### EXERCISE PROMPT
Rewrite the rows below, replacing each occurrence of "At what coordinates should I click to accomplish" with "Which point should I click to accomplish" and leaving every other character unchanged.

### DATA LINES

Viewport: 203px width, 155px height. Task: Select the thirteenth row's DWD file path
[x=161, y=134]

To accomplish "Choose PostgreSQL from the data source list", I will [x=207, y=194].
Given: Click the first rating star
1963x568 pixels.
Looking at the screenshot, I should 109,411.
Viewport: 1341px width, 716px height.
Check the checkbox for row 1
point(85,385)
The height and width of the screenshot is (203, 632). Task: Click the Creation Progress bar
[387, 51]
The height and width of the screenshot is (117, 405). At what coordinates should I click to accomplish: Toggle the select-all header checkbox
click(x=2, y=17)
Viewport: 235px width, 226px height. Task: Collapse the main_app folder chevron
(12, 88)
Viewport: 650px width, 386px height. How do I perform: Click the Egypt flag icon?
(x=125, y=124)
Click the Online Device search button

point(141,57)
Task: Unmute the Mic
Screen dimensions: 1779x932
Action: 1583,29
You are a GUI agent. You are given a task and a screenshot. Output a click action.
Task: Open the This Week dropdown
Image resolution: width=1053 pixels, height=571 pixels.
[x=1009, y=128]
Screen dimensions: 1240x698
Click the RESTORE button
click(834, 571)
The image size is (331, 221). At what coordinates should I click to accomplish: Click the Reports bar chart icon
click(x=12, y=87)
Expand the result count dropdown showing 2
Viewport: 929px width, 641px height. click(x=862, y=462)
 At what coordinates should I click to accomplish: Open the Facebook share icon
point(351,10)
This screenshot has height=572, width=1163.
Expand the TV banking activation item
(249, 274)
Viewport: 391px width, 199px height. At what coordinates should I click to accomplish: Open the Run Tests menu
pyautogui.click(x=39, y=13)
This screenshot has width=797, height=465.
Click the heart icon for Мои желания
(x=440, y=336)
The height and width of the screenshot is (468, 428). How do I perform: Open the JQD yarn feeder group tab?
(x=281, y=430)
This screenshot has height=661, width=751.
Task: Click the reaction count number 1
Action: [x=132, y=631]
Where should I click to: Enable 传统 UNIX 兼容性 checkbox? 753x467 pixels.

### TASK ANSWER
Viewport: 203px width, 155px height. Task: Select the thirteenth row's DWD file path
[x=161, y=134]

To accomplish "Choose PostgreSQL from the data source list", I will [x=207, y=194].
Given: Click the first rating star
1963x568 pixels.
Looking at the screenshot, I should 109,411.
Viewport: 1341px width, 716px height.
Check the checkbox for row 1
point(85,385)
The height and width of the screenshot is (203, 632). Task: Click the Creation Progress bar
[387, 51]
The height and width of the screenshot is (117, 405). Which point should I click to accomplish: Toggle the select-all header checkbox
click(x=2, y=17)
Viewport: 235px width, 226px height. Task: Collapse the main_app folder chevron
(12, 88)
Viewport: 650px width, 386px height. How do I perform: Click the Egypt flag icon?
(x=125, y=124)
Click the Online Device search button

point(141,57)
Task: Unmute the Mic
Screen dimensions: 1779x932
Action: 1583,29
You are a GUI agent. You are given a task and a screenshot. Output a click action.
Task: Open the This Week dropdown
Image resolution: width=1053 pixels, height=571 pixels.
[x=1009, y=128]
Screen dimensions: 1240x698
Click the RESTORE button
click(834, 571)
The image size is (331, 221). Which point should I click to accomplish: Click the Reports bar chart icon
click(x=12, y=87)
Expand the result count dropdown showing 2
Viewport: 929px width, 641px height. click(x=862, y=462)
 Which point should I click to accomplish: Open the Facebook share icon
point(351,10)
This screenshot has height=572, width=1163.
Expand the TV banking activation item
(249, 274)
Viewport: 391px width, 199px height. Which point should I click to accomplish: Open the Run Tests menu
pyautogui.click(x=39, y=13)
This screenshot has width=797, height=465.
Click the heart icon for Мои желания
(x=440, y=336)
The height and width of the screenshot is (468, 428). How do I perform: Open the JQD yarn feeder group tab?
(x=281, y=430)
This screenshot has height=661, width=751.
Task: Click the reaction count number 1
Action: [x=132, y=631]
Where should I click to: Enable 传统 UNIX 兼容性 checkbox? 753x467 pixels.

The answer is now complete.